Our champions are 4th Grade Girls with Coach Denise Caunitz; the 4th Grade Boys with Coach Jim Denman; and the 7th Grade Girls with Coach Phil Murphy. Congratulations and thank you for bringing honor and pride to our program. We, your parish family, are proud of you.
Blood Drive
Last Sunday, our parish had its semi-annual blood drive. I would like to thank Tracey for organizing the Blood Drive with the New York Blood Center. I would also like to thank the student volunteers: Joseph McAndrew, Darragh Monohan, Shane Mulvihill, Jackson O’Hara and Ethan Scott who helped make phone calls, publicize the event, and helped the donors on Sunday. God bless you for all your example of Christian charity. We received 45 units of blood. As the literature states that for every unit of blood, 3-4 people are helped and even saved, so because of your goodness we helped 184 people throughout the Hudson Valley. God will bless your generosity.
St. Patrick’s Day Parade
Parades have been around since humanity. In pre-historic caves, on the walls are paintings of people in a parade triumphantly carrying the animals they killed during a hunt back to their camp. As early as 3000 BC, parades were religious processions; then came the military parades: soldiers paraded in front of people to show off the warriors before leaving for battle, and then returning in victory parades to display prisoners and their plunder.

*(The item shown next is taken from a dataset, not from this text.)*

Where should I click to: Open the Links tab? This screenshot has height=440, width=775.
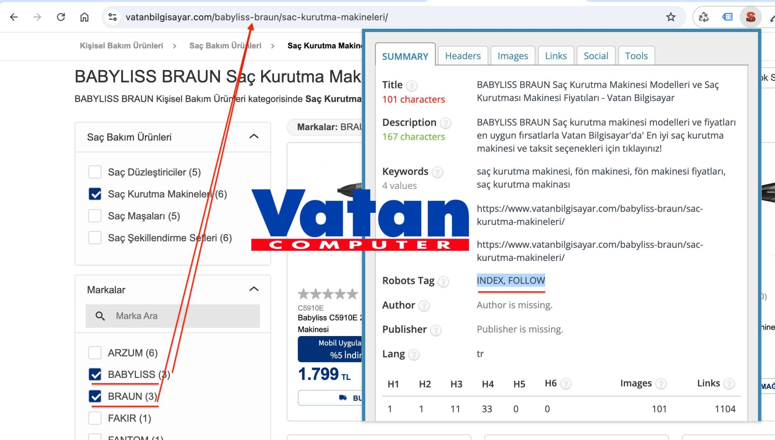[x=556, y=56]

During the Medieval period, parades became moving moral lessons for local towns and villages, honoring their patron saints, or a cause invoking God’ help. Many of these types of parades still exit in certain European countries.
The first significant parade in the United States was in Philadelphia the day our Constitution was ratified on June 21, 1788. American parades became civic and political in nature celebrating Americana.
It was the Irish communities, which were the first to have ethnic parades. A new tradition was discovered: one in which parades became a public display of ethnic or religious identity and pride.
The first parade in the new world to honor St. Patrick was held on March 17, 1601 in the Spanish colony of St. Augustine, Florida under the direction of the colony's Irish vicar, Richard Arthur. The first parade held in the 13 original colonies was held in Boston in 1737, then New York City in1762, Philadelphia in 1777, all the way down to our own Rockland County parade started in 1963, with the Monsignor Stanislaus McGovern as the first Grand Marshall .
In Ireland, the first parade in honor of St. Patrick wasn’t held until in 1903 in County Waterford. However, St. Patrick’s feast day was already being celebrated since the ninth and tenth centuries. In the early 1600s, St. Patrick’s feast day was placed in the Liturgical calendar of the Church. St. Patrick’s Day is a holyday of obligation in Ireland.
So, enjoy our town’s parade today and remember it is to honor a saint called Patrick, not “Paddy”, “Pat” or any other variation that makes us forget the meaning of us—parading.
Saint Margaret’s will be marching in the First Battalion this year!